Friday, December 14, 2018

Unusual White Blend From France's Southwest

France's Côtes de Gascogne region is in the southwest part of the country, in the Armagnac region, and is known as Gascony in English.  There is forest to the west, then the Atlantic Ocean; the Pyrenees Mountains, then Spain to south.  Various combinations of clay, limestone, sand and silt make up the soils.

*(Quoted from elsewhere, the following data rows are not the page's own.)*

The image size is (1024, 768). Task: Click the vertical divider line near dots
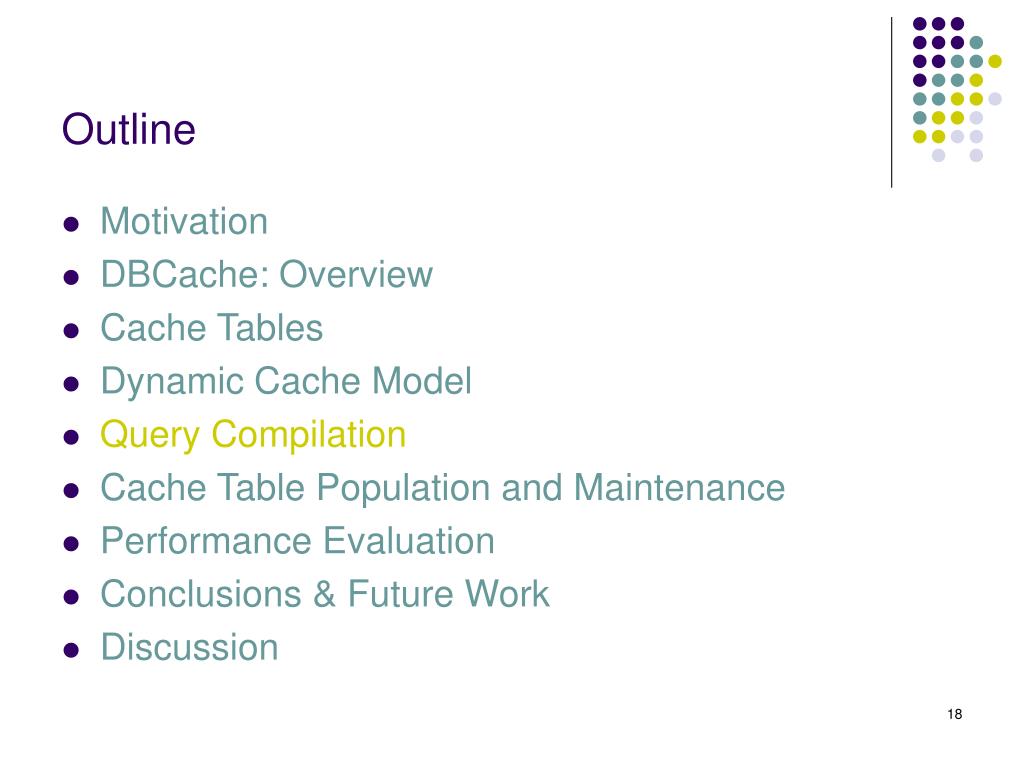click(891, 103)
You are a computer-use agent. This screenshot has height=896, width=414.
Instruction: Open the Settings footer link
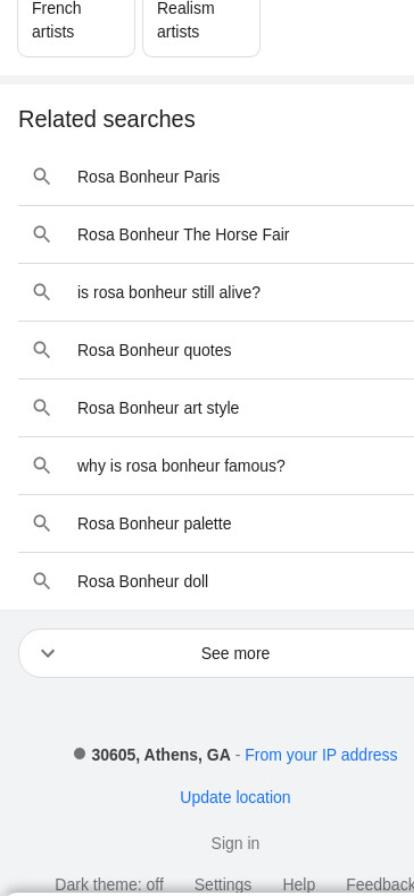pos(222,885)
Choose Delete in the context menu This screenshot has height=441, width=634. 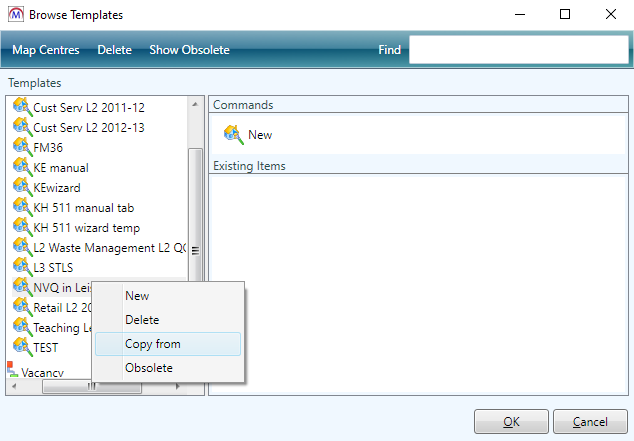(141, 320)
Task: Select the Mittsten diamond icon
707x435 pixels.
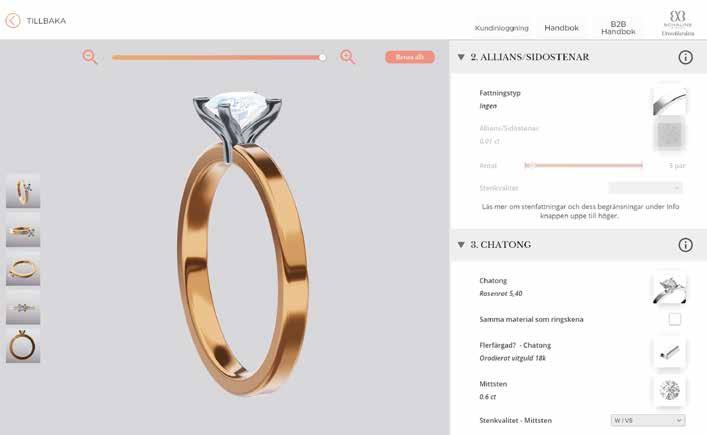Action: click(670, 390)

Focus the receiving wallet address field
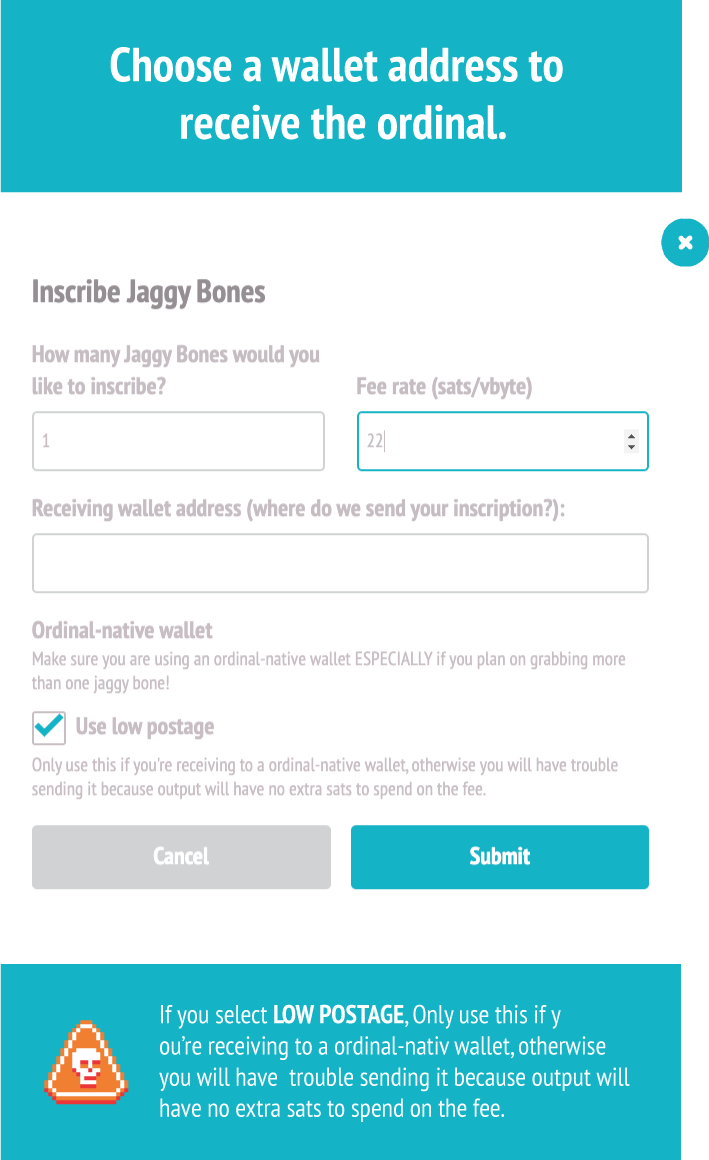coord(340,562)
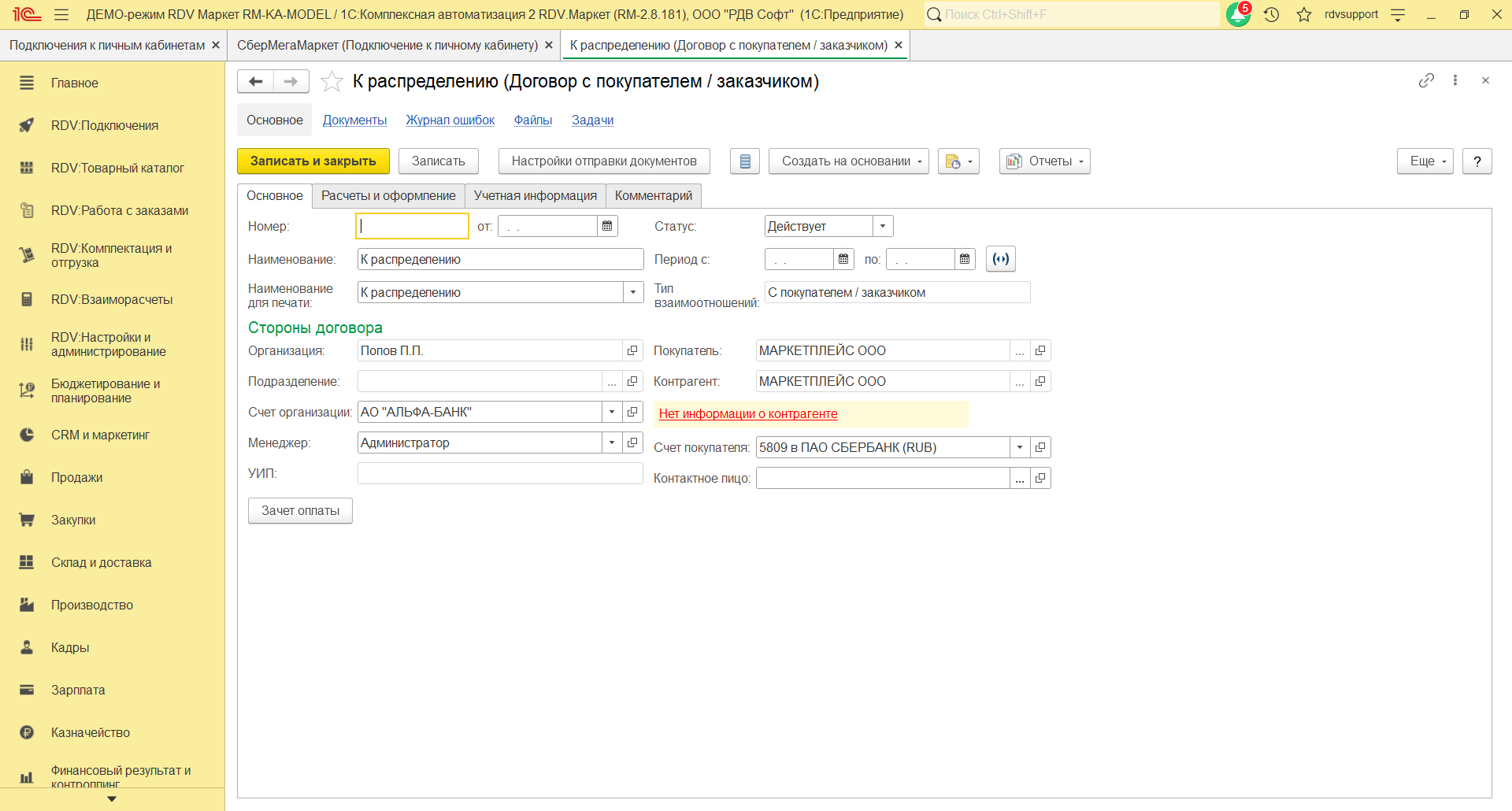Screen dimensions: 1512x811
Task: Expand Создать на основании menu
Action: (x=848, y=161)
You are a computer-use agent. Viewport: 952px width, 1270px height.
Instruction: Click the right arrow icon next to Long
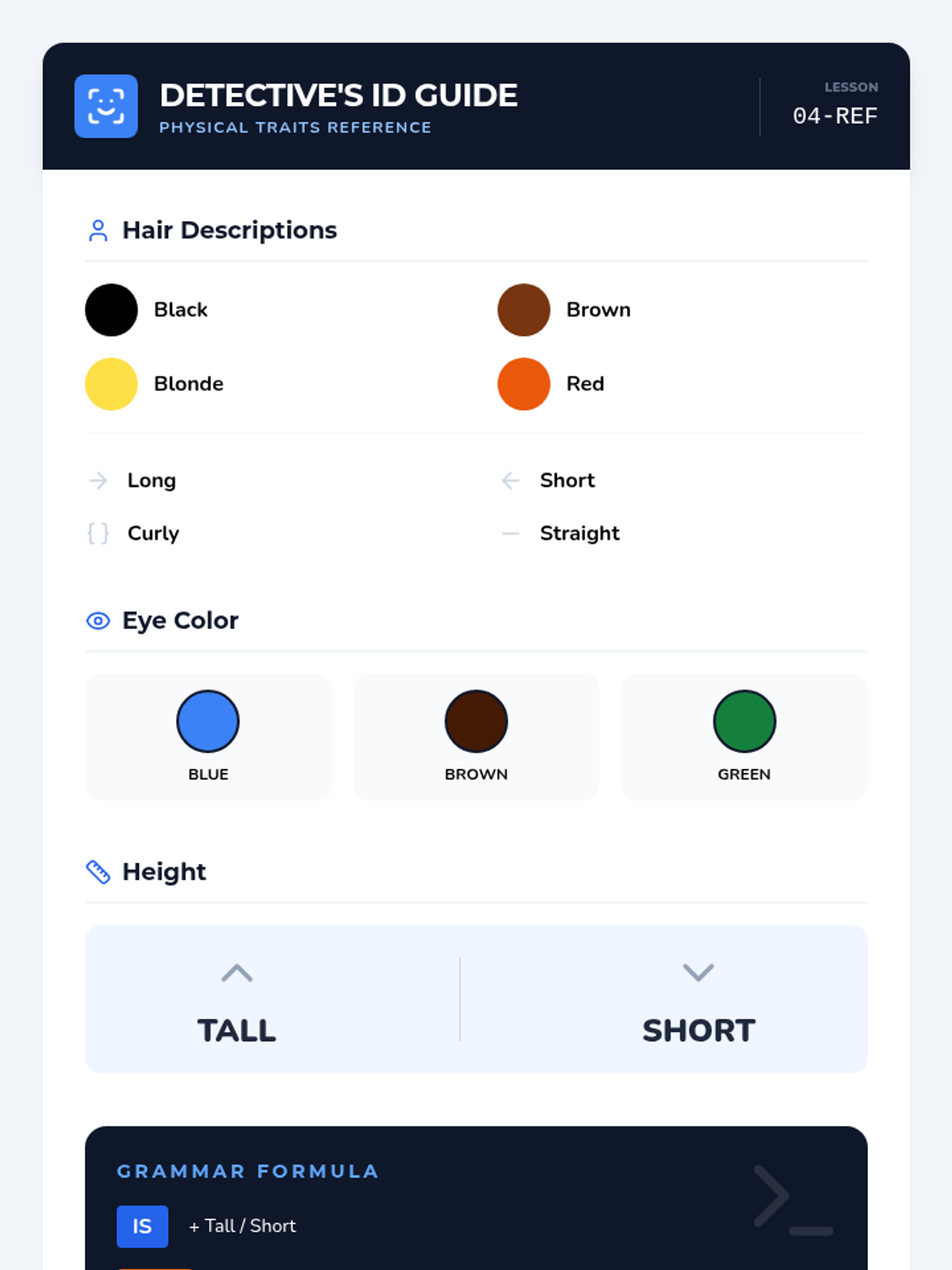(x=98, y=480)
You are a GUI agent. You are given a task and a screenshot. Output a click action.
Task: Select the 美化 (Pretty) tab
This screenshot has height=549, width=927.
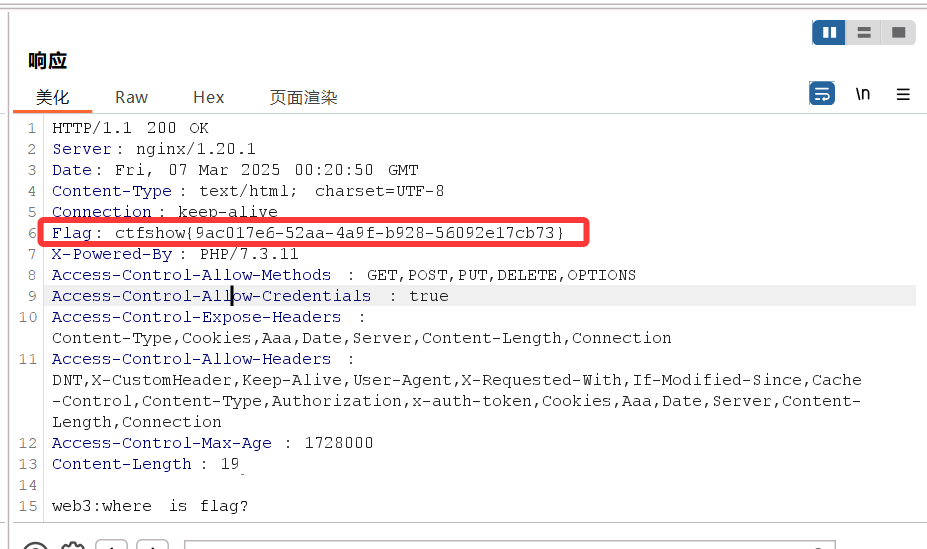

The Gascogne wines are mostly white, with only ten percent red and ten percent rosé.  Winemakers can choose from more than 300 different grape varieties, but most common are the white Colombard, Gros Manseng, Ugni Blanc, Sauvignon Blanc and Chardonnay.  Red grapes include Tannat, Merlot, Cabernet Franc and Cabernet Sauvignon.  Seventy-five percent of the Gascogne wines are made for export.  Look to this region for dry, crisp, refreshing, aromatic whites.

Côtes de Gascogne, Eclat, 2017, Blanc

Domaine de Joÿ is a four-generation winery in the Armagnac region of Gascogne.  Veronique and André Gessler now have sons sons Roland and Olivier involved in the business.  The 2017 Eclat is a dry white blend that clocks in at 12% abv and sells for about ten bucks.

This lovely white wine combines the best of what, to me, are less than appealing grapes.  You get Colombard, Ugni Blanc, Gros Manseng and Sauvignon Blanc in this Gascogne blend.  It shows a beautiful golden tint and smells of citrus, most notably grapefruit.  There's also some wet rock minerality along for the ride and a soapy savory note.  The palate gives a broader citrus flavor and, again, plenty of minerals.  Acidity is fresh, but not too tingly.  The finish fades fairly fast, but it's great while it lasts.